* _Source data_:
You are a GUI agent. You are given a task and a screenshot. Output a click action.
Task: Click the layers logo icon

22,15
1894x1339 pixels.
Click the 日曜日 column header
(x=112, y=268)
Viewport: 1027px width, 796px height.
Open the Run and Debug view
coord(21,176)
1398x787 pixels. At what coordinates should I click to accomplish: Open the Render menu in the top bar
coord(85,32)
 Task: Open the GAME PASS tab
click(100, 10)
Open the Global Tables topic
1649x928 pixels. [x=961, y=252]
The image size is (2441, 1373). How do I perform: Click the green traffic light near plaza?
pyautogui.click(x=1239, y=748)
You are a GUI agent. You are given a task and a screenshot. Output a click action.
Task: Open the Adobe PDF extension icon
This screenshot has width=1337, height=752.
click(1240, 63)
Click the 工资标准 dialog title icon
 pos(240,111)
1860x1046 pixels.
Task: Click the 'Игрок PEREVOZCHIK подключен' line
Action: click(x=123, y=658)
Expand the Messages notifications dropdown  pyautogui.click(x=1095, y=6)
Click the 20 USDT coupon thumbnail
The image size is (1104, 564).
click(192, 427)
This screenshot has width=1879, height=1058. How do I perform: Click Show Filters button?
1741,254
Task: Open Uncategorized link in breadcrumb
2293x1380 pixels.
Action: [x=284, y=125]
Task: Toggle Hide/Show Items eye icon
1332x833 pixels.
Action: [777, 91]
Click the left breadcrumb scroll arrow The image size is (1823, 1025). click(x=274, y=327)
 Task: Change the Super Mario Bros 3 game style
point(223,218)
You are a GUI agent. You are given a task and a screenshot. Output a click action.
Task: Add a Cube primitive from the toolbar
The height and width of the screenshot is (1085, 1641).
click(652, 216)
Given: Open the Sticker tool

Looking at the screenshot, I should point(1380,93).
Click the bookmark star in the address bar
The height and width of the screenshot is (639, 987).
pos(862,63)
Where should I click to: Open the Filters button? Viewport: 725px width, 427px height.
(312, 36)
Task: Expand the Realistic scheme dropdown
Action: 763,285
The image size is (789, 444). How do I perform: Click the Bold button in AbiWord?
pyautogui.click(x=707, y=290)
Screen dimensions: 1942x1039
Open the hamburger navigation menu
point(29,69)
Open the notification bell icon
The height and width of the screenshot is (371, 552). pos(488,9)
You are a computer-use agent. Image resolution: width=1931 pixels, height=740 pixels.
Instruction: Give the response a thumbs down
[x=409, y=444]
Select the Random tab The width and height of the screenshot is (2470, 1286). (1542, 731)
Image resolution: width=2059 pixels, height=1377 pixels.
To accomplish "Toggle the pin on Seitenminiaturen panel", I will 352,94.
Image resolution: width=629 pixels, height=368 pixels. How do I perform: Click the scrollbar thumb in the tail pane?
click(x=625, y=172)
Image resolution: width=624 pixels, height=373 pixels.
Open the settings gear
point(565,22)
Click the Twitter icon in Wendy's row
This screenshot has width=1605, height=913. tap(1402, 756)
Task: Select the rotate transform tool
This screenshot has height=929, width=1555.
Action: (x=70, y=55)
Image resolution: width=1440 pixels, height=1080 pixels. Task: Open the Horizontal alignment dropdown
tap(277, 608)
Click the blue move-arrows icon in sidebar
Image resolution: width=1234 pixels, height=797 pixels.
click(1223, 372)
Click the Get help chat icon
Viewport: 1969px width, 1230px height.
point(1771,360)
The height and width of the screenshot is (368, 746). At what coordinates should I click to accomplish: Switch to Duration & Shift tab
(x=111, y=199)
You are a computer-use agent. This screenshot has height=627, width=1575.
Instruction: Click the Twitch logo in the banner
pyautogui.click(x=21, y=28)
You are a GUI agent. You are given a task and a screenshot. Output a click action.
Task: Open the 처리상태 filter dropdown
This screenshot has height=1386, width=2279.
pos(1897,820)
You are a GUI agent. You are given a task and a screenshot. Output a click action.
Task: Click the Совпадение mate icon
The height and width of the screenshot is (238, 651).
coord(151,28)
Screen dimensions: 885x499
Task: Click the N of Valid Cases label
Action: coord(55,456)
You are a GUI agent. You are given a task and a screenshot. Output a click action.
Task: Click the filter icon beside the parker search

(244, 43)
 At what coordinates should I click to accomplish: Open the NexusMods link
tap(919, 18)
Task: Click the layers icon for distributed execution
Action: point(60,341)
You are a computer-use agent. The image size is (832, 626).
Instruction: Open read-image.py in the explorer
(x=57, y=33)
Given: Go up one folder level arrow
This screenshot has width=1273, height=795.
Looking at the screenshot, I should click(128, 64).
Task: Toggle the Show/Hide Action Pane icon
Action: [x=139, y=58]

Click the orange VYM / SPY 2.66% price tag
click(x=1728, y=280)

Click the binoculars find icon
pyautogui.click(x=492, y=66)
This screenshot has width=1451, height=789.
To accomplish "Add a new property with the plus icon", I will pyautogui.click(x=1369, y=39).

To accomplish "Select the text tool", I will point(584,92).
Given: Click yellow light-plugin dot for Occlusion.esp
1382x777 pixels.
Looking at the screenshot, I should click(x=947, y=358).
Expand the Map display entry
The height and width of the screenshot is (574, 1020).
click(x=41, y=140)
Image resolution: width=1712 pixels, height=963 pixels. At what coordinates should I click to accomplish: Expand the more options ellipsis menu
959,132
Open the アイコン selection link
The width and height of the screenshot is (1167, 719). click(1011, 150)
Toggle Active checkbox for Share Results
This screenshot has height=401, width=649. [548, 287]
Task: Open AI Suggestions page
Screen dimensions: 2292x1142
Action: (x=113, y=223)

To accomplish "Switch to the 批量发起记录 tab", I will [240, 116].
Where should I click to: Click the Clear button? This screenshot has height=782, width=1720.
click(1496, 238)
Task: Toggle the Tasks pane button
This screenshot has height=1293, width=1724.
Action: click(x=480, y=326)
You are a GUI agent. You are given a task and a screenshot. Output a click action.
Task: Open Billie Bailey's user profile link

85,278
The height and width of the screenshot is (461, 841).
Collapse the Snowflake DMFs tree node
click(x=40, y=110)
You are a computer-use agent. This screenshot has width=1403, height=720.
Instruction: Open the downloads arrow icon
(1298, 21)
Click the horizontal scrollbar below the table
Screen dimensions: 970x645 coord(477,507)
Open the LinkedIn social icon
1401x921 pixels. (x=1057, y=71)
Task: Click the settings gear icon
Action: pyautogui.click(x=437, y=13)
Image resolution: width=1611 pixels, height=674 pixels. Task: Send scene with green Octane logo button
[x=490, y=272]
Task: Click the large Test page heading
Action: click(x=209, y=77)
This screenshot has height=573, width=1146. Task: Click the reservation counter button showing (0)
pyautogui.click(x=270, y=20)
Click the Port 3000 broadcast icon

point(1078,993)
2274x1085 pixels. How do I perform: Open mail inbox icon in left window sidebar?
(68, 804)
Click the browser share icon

* _Exercise brief_: Find "will" in the preceding records. Copy each line that holds it.

* _Output_:
To accomplish "Toggle the pin on Seitenminiaturen panel", I will 352,94.
To accomplish "Add a new property with the plus icon", I will pyautogui.click(x=1369, y=39).
To accomplish "Select the text tool", I will point(584,92).
To accomplish "Switch to the 批量发起记录 tab", I will [240, 116].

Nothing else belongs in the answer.